L’inhibition de l’absorption du cholestérol par l’ézétimibe peut être remarquablement efficace dans le traitement de la protéinurie massive et de la chylurie dans la filariose, comme cela s’est produit chez notre patient. L’ézétimibe est le premier d’une nouvelle classe de médicaments qui inhibe l’absorption alimentaire et biliaire du cholestérol en se bloquant au niveau de la bordure en brosse de l’intestin. La cible moléculaire de l’ézétimibe a récemment été identifiée comme étant la Niemann-Pick C1-like 1 (NPC1L1), la protéine de transport du cholestérol dans l’intestin grêle, particulièrement exprimée dans la bordure en brosse. Chez notre patient, l’intervention thérapeutique avec l’ézétimibe peut avoir entraîné une réduction de l’absorption de la lymphe chyleuse à partir de l’intestin et la prévention de la rupture de la muqueuse dans le bassin rénal et le calice via une réduction de la pression intralymphatique. Ce fait peut suggérer un rôle important de la pression intralymphatique dans la pathogenèse de la chylurie et de la protéinurie à portée néphrotique dans la filariose.

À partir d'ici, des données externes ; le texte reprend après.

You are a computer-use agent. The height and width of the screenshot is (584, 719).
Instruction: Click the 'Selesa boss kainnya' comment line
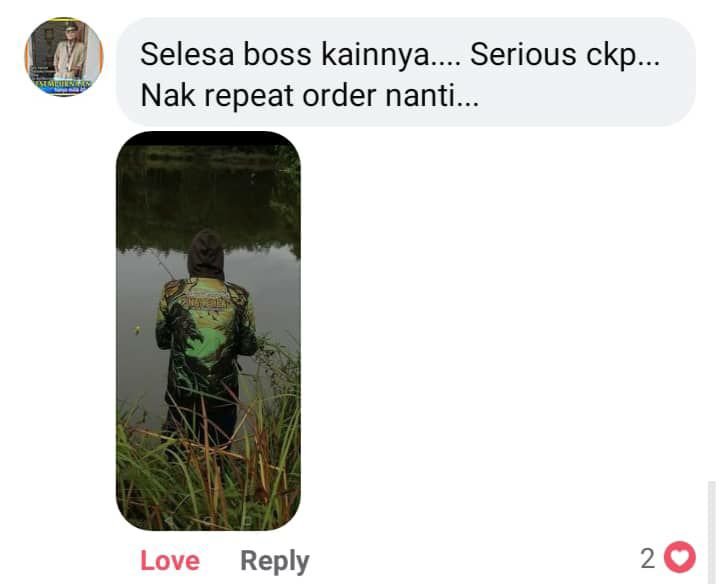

Il n’existe pas de traitement définitif de la chylurie filarienne. Dans les cas légers, le repos et un régime strict pauvre en graisses avec un apport élevé en protéines et en liquides sont recommandés comme traitement conservateur. Le traitement chirurgical est indiqué chez le patient qui présente une chylurie sévère réfractaire avec de grandes quantités de protéinurie, une hypoprotéinémie, une perte de poids progressive et un état d’immunodéficience dû à une hypogammaglobulinémie. Du point de vue du caractère invasif et des difficultés d’une seconde intervention, les risques du traitement chirurgical ne doivent pas être considérés comme moins graves. Selon certains rapports de la littérature, une rémission spontanée peut être observée chez jusqu’à 50 % des patients atteints de chylurie ; chez notre patiente, aucun autre facteur contribuant à la poursuite ou à la rémission de l’urine chyleuse n’était apparent, de sorte que nous ne pouvons pas exclure complètement la possibilité que son amélioration soit une rémission spontanée non liée à l’ézétimibe. Cependant, la durée moyenne de la chylurie dans une série de cas de rémission spontanée était de 44,3 mois. La réapparition de la chylurie après l’arrêt de l’ézétimibe et une rémission après sa réadministration auraient permis de clarifier de façon plus convaincante la contribution de cet agent à la rémission de la chylurie. Cependant, la patiente a exprimé un vif désir de continuer à prendre de l’ézétimibe en raison de ses inquiétudes concernant la rechute de la chylurie et a donc continué à recevoir de l’ézétimibe et un régime pauvre en graisses dans notre service. Dans les six mois qui ont suivi sa sortie de l’hôpital, il n’y a pas eu de rechute de la chylurie.

Nous décrivons ici un cas de filariose avec une amélioration remarquable à la fois de la chylurie sévère et de la protéinurie de type néphrotique sous traitement par ézétimibe. Le traitement par l’ézétimibe pourrait avoir le potentiel de devenir un traitement efficace et sûr pour la gestion de la chylurie, et devrait être envisagé lorsque les patients atteints de filariose présentent une chylurie et une protéinurie massive avant de recourir à des procédures chirurgicales invasives.